Reticence
He clenched his fist, ground his teeth and stared long and hard at the board. He was unable to watch the game, he knew the outcome. He tried to walk away too, but he was stuck between his son and his baby — The Masterbot.
Joseph had spent his youth, middle-age and even sacrificed his marriage, to invent a chess player that no human being would defeat. He was 40 years old, by the time The Masterbot was released and sat undefeated in front of tired, frustrated chess players. Joseph was proud — he was recognized as a great inventor, taught artificial intelligence as a distinguished professor and garnered enough wealth to last three generations of his family. He felt his invention had made up for all that he had lost.
Today was different — there will be no winners. He sat in front of the television for hours, longer than his son, Sean, had spent on the game. Sean had won all the chess grand titles for the last five years and finally challenged The Masterbot to a game. It was day 3 of the duel and an end-point was nowhere close. The Masterbot was way smarter than Sean.
“That’s my son! How can ever think like that?”
Joseph tried to grip his thoughts tight, or else they’ll escape his body-space and burn everything. It’s the greatest game ever and also the most horrifying one of his life. Everything he stood for and everyone he loved were at stake.
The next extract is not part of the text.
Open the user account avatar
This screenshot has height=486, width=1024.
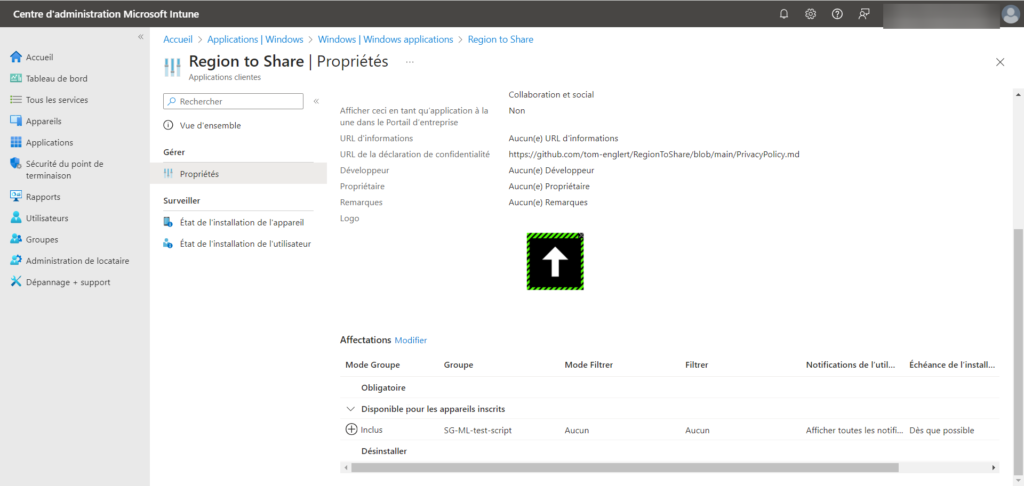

And then, the time came. The game was about to end, just the way Joseph had designed it to. He juiced some strength to look up at his son’s eyes — they were bloodshot and empty. He would’ve claimed that he designed those reactions too but not this time, not with this player, not his son. Joseph had given The Masterbot eyes too — like ours but perpetually bright and filled with nothing but victory. Of course, his robo-baby had a voice too.
“Buhahahaha!” For 30 years, that scream gave Joseph goosebumps.
Today, he felt his machine had chewed his son alive. And Joseph could do nothing but watch — helpless, lifeless, defeated.